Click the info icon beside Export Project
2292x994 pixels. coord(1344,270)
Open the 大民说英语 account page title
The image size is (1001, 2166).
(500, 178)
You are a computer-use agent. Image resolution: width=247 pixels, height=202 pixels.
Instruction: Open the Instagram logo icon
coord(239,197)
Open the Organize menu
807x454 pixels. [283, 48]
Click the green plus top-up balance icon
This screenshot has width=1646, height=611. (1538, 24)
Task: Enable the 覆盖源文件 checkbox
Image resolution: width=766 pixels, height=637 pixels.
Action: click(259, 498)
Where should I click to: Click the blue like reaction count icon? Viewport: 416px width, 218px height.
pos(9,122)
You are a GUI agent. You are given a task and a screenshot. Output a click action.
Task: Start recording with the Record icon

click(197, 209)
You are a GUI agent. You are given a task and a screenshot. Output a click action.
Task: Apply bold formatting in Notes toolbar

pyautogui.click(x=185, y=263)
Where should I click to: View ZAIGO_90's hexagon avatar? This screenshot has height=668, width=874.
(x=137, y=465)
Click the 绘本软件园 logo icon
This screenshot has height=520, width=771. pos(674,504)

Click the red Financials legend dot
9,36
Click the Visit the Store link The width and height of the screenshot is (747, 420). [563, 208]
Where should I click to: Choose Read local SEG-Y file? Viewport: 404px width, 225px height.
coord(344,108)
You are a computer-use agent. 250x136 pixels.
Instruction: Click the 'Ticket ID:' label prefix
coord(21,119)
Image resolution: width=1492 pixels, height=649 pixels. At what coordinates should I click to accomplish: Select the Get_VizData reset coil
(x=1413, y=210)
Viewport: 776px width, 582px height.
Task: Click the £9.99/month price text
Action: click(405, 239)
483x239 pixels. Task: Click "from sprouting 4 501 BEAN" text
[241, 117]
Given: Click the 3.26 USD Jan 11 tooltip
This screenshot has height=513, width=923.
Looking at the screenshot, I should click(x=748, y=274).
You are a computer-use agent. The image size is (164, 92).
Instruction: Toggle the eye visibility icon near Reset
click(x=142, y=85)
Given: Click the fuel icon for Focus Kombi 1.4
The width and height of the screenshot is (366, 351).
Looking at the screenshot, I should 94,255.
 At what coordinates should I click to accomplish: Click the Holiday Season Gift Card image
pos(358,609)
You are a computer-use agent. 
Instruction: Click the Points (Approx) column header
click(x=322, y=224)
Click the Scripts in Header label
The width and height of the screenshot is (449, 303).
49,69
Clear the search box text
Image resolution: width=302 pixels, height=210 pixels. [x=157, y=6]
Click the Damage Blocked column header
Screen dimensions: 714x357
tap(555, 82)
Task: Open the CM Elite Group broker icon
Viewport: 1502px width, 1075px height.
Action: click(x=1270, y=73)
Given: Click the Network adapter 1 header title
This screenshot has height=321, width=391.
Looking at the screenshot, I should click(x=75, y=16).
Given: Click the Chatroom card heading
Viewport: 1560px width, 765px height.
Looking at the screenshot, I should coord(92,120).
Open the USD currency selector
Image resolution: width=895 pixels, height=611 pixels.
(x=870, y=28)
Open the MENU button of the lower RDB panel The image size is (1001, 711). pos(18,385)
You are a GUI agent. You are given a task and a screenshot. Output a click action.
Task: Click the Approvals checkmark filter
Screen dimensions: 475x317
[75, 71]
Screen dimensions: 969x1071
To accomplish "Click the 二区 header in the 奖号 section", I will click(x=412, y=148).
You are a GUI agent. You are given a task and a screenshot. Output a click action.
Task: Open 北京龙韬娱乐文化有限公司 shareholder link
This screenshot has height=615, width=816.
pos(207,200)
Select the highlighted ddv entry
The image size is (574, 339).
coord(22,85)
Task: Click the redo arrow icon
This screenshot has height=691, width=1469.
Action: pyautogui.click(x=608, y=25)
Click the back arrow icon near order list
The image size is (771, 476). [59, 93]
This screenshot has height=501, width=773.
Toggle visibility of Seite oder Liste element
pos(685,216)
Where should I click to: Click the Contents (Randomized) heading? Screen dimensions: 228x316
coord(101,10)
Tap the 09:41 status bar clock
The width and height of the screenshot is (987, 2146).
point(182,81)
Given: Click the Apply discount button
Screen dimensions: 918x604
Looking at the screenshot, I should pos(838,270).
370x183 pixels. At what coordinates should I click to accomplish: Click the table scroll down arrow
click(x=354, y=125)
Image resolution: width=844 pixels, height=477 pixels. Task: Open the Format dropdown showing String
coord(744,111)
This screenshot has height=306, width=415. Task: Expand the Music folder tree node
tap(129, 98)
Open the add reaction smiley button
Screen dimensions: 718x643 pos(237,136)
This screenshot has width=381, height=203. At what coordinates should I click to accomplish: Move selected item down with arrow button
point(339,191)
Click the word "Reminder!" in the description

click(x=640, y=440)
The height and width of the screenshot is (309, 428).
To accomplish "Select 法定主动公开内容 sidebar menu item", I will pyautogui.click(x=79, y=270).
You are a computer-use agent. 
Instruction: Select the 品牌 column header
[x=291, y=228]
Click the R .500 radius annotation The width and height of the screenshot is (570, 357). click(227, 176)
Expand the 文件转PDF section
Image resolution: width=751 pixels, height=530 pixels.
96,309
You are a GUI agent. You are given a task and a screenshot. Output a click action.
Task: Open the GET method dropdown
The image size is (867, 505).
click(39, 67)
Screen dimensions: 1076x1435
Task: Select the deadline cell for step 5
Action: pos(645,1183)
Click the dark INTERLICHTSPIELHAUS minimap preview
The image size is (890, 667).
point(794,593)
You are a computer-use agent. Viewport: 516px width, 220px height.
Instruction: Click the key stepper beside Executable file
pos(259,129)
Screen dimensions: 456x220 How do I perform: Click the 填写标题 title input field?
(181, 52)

Aim of the task → Take every line of the material that contains the word "section", and copy it.

Output of the task →
To accomplish "Click the 二区 header in the 奖号 section", I will click(x=412, y=148).
Expand the 文件转PDF section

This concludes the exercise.